Lors d'un entretien accordé à l'agence Belga, il a, comme d'autres ex-pilotes - militaires -, imputé la cause de l'accident à une "erreur humaine" (de pilotage) de la part de l'équipage du DC-6 de la compagnie suédoise Transair surnommé Albertina. L'avion s'était écrasé dans la nuit du 17 au 18 septembre 1961, près de l'aéroport de Ndola, en Rhodésie du Nord, l'actuelle Zambie. Les seize occupants avaient tous péri, dont le deuxième secrétaire général de l'histoire des Nations unies, le diplomate suédois Dag Hammarskjöld, en mission de médiation au Congo. Il occupait ce poste depuis 1953 et briguait un nouveau mandat.

"C'est absolument impossible (que l'unique Fouga alors survivant de l'Avikat, un appareil opérant depuis l'aérodrome de Kolwezi ait abattu l'avion suédois). Il n'y avait pas de guidage, son autonomie ne lui permettait pas de faire ça, de nuit, sans radar", a expliqué M. Bracco. Agé 86 ans, il a séjourné une première fois au Katanga de juillet 1961 à février 1963 et piloté différents types d'avions de l'Avikat, avant d'être forcé de se réfugier en Angola - puis de retourner au Congo dans les années suivantes. Le Fouga n'était "équipé que d'un viseur pour (l'attaque) des cibles au sol, de jour", a-t-il ajouté.

Selon M. Bracco, l'équipage de l'Albertina était "expérimenté", mais "fatigué" avant d'entamer un nouveau vol de nuit entre Léopoldville (aujourd'hui Kinshasa) et Ndola. L'ancien mercenaire a évoqué la possibilité que le pilote suédois, Per Hallonquist, ait mal réglé ses instruments et/ou ait perdu la piste de vue alors qu'il était en approche sur Ndola. Ce qui a conduit à l'écrasement du DC-6, immatriculé SE-BDY, qui a pris feu au contact du sol et dont l'épave n'a été retrouvée que le lendemain.

Toutes les enquêtes, à l'exception d'une - celle menée en 2017 par un groupe d'experts dirigé par l'ex-juge tanzanien Mohamed Chande Othman qui juge "plausible qu'une attaque extérieure ou une menace ait été la cause du crash" sans exclure une "distraction momentanée des pilotes" - "laissent supposer que c'est une erreur de pilotage, une erreur humaine", a souligné l'ex-pilote mercenaire.
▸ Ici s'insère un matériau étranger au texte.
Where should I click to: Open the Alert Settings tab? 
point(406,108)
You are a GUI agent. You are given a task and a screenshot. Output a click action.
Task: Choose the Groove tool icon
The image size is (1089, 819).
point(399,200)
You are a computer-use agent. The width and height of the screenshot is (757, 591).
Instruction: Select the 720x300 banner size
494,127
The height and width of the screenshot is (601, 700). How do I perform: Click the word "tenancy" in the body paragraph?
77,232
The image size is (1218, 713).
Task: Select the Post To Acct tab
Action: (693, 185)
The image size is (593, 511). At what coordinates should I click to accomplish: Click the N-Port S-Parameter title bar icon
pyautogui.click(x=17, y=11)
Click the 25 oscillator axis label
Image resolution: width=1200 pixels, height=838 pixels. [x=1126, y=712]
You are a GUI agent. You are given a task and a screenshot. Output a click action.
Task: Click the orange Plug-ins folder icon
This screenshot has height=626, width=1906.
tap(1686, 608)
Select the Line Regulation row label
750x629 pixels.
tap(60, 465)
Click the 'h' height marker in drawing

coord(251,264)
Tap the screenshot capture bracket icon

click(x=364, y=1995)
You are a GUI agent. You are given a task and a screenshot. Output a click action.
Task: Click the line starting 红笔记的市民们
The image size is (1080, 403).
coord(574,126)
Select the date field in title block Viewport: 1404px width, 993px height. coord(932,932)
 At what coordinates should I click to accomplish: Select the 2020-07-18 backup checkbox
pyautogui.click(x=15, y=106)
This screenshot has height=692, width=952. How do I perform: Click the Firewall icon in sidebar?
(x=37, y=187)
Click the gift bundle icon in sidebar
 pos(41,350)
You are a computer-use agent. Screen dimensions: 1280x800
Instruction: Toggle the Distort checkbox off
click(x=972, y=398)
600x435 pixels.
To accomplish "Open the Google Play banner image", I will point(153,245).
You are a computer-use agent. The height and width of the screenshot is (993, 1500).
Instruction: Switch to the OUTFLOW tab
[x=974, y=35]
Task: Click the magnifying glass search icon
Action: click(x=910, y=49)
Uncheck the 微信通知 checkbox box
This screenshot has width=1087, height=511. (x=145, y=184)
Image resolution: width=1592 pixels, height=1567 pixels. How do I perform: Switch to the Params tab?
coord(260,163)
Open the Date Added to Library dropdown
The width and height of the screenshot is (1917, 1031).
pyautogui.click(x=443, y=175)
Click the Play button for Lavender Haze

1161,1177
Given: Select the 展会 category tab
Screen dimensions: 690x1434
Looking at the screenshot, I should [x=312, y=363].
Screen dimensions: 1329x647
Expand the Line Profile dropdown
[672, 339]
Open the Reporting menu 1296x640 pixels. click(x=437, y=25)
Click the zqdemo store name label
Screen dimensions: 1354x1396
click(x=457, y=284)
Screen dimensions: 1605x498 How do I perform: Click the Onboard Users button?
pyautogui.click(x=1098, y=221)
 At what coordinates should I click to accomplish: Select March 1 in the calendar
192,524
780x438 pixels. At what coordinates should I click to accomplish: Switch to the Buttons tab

M. Hammarskjöld effectuait alors une mission de paix au Congo ex-belge nouvellement indépendant et devait rencontrer le dirigeant du Katanga qui avait fait sécession du Congo et proclamé son indépendance, Moïse Tshombe. Il devait s'entretenir avec le leader katangais, qui l'attendait dans la nuit à Ndola.

La crainte d'être intercepté par l'un des trois Fouga livrés à l'aviation katangaise et le dernier en état de vol (le KAT-92 piloté par le Belge José Magain surnommé le "Lone Ranger"), avait contraint l'équipage du DC-6 à faire un détour de deux heures par le lac Tanganyika. Le KAT-92 avait semé à plusieurs reprises la panique parmi les forces de l'Opération des Nations unies au Congo (ONUC), mitraillant et bombardant les unités onusiennes à Jadotville (aujourdhui Likasi) et à Élisabethville (Lumbumbashi actuellement) et la résidence du représentant de l'ONU au Katanga, l'Irlandais Conor Cruise O'Brien. Cet unique appareil a aussi détruit au sol deux Douglas DC-4, un Douglas C-47, une douzaine de camions et des installations radio de l'ONU et endommagé un Douglas DC-6 et un Fairchild C-119 Flying Boxcar sur les aéroports de Kamina et Élisabethville-Luano, utilisés par les Casques bleus.

Selon M. Bracco, les autorités katangaises n'avaient aucun intérêt dans la mort de M. Hammarskjöld. "Le sentiment général était que le Katanga (sécessionniste) était en train de gagner. La rencontre (prévue entre M. Tshombe et le secrétaire général de l'ONU) lui donnait une forme de reconnaissance", a souligné l'ancien pilote. A l'époque, si certains parlaient d'un complot contre le secrétaire général, ils se trouvaient plutôt dans le camp katangais, d'après l'ancien pilote. "Le complotisme était du côté katangais. Le sentiment général, c'est qu'on était passé juste à côté" d'une reconnaissance, a encore dit M. Bracco.